[DATASET CONTENT — start]
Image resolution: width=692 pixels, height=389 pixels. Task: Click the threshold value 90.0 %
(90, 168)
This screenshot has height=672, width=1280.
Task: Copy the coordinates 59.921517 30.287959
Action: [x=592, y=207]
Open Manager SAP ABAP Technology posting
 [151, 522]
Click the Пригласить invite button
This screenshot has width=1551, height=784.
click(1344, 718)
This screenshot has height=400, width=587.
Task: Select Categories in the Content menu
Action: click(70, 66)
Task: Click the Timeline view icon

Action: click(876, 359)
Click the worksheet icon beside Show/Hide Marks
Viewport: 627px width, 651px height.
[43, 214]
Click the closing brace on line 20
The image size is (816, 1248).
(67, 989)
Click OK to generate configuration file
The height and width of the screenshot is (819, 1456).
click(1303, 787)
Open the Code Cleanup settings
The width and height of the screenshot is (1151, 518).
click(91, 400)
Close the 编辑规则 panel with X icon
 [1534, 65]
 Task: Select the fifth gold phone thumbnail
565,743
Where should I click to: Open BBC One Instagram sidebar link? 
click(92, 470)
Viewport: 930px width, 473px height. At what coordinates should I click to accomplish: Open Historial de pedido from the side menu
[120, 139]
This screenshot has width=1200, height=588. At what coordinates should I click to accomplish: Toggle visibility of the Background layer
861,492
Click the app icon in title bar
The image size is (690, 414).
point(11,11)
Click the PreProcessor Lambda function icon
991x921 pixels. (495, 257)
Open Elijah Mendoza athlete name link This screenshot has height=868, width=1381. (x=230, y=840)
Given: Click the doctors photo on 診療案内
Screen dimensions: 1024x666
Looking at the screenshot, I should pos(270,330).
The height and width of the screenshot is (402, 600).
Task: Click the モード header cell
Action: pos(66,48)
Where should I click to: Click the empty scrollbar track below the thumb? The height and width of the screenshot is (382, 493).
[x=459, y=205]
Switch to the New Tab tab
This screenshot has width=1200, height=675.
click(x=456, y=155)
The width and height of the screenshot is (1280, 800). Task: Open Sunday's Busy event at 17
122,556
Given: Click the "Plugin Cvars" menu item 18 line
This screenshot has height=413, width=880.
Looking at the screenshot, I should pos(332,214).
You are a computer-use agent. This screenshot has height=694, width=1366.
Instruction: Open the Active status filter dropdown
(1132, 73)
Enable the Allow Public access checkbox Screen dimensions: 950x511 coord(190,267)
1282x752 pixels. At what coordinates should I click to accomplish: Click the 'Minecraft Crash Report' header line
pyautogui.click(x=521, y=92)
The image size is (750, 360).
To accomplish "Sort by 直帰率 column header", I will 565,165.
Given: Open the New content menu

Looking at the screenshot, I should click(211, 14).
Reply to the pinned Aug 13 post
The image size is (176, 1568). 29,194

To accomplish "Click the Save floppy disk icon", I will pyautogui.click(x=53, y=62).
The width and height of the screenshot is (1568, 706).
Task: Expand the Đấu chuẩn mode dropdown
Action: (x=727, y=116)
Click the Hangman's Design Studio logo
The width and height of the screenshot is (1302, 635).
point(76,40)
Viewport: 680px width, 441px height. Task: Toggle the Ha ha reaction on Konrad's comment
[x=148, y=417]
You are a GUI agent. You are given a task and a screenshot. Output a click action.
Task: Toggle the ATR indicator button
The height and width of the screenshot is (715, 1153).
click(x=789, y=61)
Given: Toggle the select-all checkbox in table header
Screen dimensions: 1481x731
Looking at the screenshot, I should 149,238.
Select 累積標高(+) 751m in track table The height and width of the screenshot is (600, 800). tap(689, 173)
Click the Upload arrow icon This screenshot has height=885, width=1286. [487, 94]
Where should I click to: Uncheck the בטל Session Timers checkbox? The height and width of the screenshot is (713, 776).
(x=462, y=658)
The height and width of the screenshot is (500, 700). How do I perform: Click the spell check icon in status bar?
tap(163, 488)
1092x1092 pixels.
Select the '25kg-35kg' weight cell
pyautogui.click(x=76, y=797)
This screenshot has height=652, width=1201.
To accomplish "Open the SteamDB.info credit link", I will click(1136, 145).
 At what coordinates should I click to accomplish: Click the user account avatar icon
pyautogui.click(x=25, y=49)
[DATASET CONTENT — finish]
Would you transcribe the entries above exactly as they appear?

ANSWER AREA -
Image resolution: width=692 pixels, height=389 pixels. Task: Click the threshold value 90.0 %
(90, 168)
This screenshot has height=672, width=1280.
Task: Copy the coordinates 59.921517 30.287959
Action: [x=592, y=207]
Open Manager SAP ABAP Technology posting
 [151, 522]
Click the Пригласить invite button
This screenshot has width=1551, height=784.
click(1344, 718)
This screenshot has height=400, width=587.
Task: Select Categories in the Content menu
Action: click(70, 66)
Task: Click the Timeline view icon

Action: click(876, 359)
Click the worksheet icon beside Show/Hide Marks
Viewport: 627px width, 651px height.
[43, 214]
Click the closing brace on line 20
The image size is (816, 1248).
(67, 989)
Click OK to generate configuration file
The height and width of the screenshot is (819, 1456).
click(1303, 787)
Open the Code Cleanup settings
The width and height of the screenshot is (1151, 518).
click(91, 400)
Close the 编辑规则 panel with X icon
 [1534, 65]
 Task: Select the fifth gold phone thumbnail
565,743
Where should I click to: Open BBC One Instagram sidebar link? 
click(92, 470)
Viewport: 930px width, 473px height. At what coordinates should I click to accomplish: Open Historial de pedido from the side menu
[120, 139]
This screenshot has width=1200, height=588. At what coordinates should I click to accomplish: Toggle visibility of the Background layer
861,492
Click the app icon in title bar
The image size is (690, 414).
point(11,11)
Click the PreProcessor Lambda function icon
991x921 pixels. (495, 257)
Open Elijah Mendoza athlete name link This screenshot has height=868, width=1381. (x=230, y=840)
Given: Click the doctors photo on 診療案内
Screen dimensions: 1024x666
Looking at the screenshot, I should pos(270,330).
The height and width of the screenshot is (402, 600).
Task: Click the モード header cell
Action: pos(66,48)
Where should I click to: Click the empty scrollbar track below the thumb? The height and width of the screenshot is (382, 493).
[x=459, y=205]
Switch to the New Tab tab
This screenshot has width=1200, height=675.
click(x=456, y=155)
The width and height of the screenshot is (1280, 800). Task: Open Sunday's Busy event at 17
122,556
Given: Click the "Plugin Cvars" menu item 18 line
This screenshot has height=413, width=880.
Looking at the screenshot, I should pos(332,214).
You are a computer-use agent. This screenshot has height=694, width=1366.
Instruction: Open the Active status filter dropdown
(1132, 73)
Enable the Allow Public access checkbox Screen dimensions: 950x511 coord(190,267)
1282x752 pixels. At what coordinates should I click to accomplish: Click the 'Minecraft Crash Report' header line
pyautogui.click(x=521, y=92)
The image size is (750, 360).
To accomplish "Sort by 直帰率 column header", I will 565,165.
Given: Open the New content menu

Looking at the screenshot, I should click(211, 14).
Reply to the pinned Aug 13 post
The image size is (176, 1568). 29,194

To accomplish "Click the Save floppy disk icon", I will pyautogui.click(x=53, y=62).
The width and height of the screenshot is (1568, 706).
Task: Expand the Đấu chuẩn mode dropdown
Action: (x=727, y=116)
Click the Hangman's Design Studio logo
The width and height of the screenshot is (1302, 635).
point(76,40)
Viewport: 680px width, 441px height. Task: Toggle the Ha ha reaction on Konrad's comment
[x=148, y=417]
You are a GUI agent. You are given a task and a screenshot. Output a click action.
Task: Toggle the ATR indicator button
The height and width of the screenshot is (715, 1153).
click(x=789, y=61)
Given: Toggle the select-all checkbox in table header
Screen dimensions: 1481x731
Looking at the screenshot, I should 149,238.
Select 累積標高(+) 751m in track table The height and width of the screenshot is (600, 800). tap(689, 173)
Click the Upload arrow icon This screenshot has height=885, width=1286. [487, 94]
Where should I click to: Uncheck the בטל Session Timers checkbox? The height and width of the screenshot is (713, 776).
(x=462, y=658)
The height and width of the screenshot is (500, 700). How do I perform: Click the spell check icon in status bar?
tap(163, 488)
1092x1092 pixels.
Select the '25kg-35kg' weight cell
pyautogui.click(x=76, y=797)
This screenshot has height=652, width=1201.
To accomplish "Open the SteamDB.info credit link", I will click(1136, 145).
 At what coordinates should I click to accomplish: Click the user account avatar icon
pyautogui.click(x=25, y=49)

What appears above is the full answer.